++++ PROVIDED TEXT ++++
You are viewing a plain text version of this content. The canonical link for it is here.
Posted to dev@devlake.apache.org by Zhenmian Huang <zh...@merico.dev.INVALID> on 2022/05/30 03:26:26 UTC
[DISCUSSION] refactor api_collector to prevent deadlock once and for all (if possible)
Hi, Huston, we have a problem
The source code of `plugins/helper/api_collector.go` has grown around
500 lines, partly because of the complex nature of the problems it tries
to resolve:
1. Most of APIs we are fetching have `ratelimit`, so we have to control
the frequency of requests that we are sending out.
2. To fetch as fast as possible like fetching multiple pages of jira
issues, we have to parallelize requests, without exceeding the
`ratelimit` of cause. This is easy to solve so far, with an
asynchronize task queue or pool if you will, we can do both.
3. We have to retry a couple of times when a request failed, with the
previous 2 points in mind, things are getting messy because retry is
a Nested Async Task, which can lead to a deadlock with a SINGLE task
queue without carefully handling the logic.
4. If that wasn't hard enough, allow me to lay out another factor: some
fetching tasks might depend on another table, like fetching jira
changelogs, we have to iterate jira issues , and fetch changelogs
for each one of them, AND, we don't want to load them all into
memory at once, because we might operate on some kinds of BIG DATA
SYSTEM in near future, it can easily eat up all available memory and
crash host right away, even if the host can survive from that hit,
with GC language like golang, we are likely to suffer from a heavy
performance penalty.
5. Another small factor: we have to support task cancellation.
Now, in our current implementation, we have `ants` act as task queue
or pool if you will, it takes care of parallelization with a certain
amount of `workers` to run `func` for us. As for the `ratelimit`, we
have `scheduler` to control request frequency. This is relatively plain
and simple, lets's assume that we have to fetch multiple pages of jira
issues (pseudo-code):
func fetchPages() {
// Submit enqueues a task, it will be executed in future when timing
is right
// NOTICE it will block if queue was full
scheduler.Submit(func () { // lets name this callback Foo
res := http.Get(apiUrl)
saveResBodyToDb(res.Body)
fetchRestPages(res.Body.totalPages)
})
++++
• _SET OF TASKS_:
1/ From the post on refactoring api_collector, list every distinct term set in backticks.
2/ Reproduce everything in the rows from the line containing "Screen dimensions: 520x448" down to the end of the rows.
The text and the rows come from unrelated sources.
++++ EXTRACTED ENTRIES ++++
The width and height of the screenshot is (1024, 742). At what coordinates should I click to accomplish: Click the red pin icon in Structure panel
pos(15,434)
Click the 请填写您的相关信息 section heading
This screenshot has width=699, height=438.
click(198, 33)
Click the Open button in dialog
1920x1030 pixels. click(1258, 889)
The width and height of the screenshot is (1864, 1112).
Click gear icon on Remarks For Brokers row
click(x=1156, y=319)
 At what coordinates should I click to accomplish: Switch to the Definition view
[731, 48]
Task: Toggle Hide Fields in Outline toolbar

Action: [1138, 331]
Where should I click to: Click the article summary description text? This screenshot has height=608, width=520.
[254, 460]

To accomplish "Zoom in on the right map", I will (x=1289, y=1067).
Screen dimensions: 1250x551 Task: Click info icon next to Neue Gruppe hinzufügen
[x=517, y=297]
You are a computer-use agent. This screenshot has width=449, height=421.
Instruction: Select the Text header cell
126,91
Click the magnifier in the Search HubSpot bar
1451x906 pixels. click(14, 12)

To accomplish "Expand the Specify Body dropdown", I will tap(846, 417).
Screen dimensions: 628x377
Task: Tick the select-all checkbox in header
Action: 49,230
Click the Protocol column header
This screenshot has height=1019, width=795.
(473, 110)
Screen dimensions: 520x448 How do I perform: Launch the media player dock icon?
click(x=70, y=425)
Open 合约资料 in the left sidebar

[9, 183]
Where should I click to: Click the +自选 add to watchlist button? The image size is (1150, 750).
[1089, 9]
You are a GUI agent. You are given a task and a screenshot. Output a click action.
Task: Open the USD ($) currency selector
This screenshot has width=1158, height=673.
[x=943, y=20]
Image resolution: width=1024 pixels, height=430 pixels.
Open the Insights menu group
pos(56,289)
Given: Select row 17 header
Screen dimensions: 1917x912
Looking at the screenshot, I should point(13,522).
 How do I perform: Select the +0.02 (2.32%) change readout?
++++
• _RESULTS_:
1/
- plugins/helper/api_collector.go
- ratelimit
- ants
- workers
- func
- scheduler

2/
Screen dimensions: 520x448 How do I perform: Launch the media player dock icon?
click(x=70, y=425)
Open 合约资料 in the left sidebar

[9, 183]
Where should I click to: Click the +自选 add to watchlist button? The image size is (1150, 750).
[1089, 9]
You are a GUI agent. You are given a task and a screenshot. Output a click action.
Task: Open the USD ($) currency selector
This screenshot has width=1158, height=673.
[x=943, y=20]
Image resolution: width=1024 pixels, height=430 pixels.
Open the Insights menu group
pos(56,289)
Given: Select row 17 header
Screen dimensions: 1917x912
Looking at the screenshot, I should point(13,522).
 How do I perform: Select the +0.02 (2.32%) change readout?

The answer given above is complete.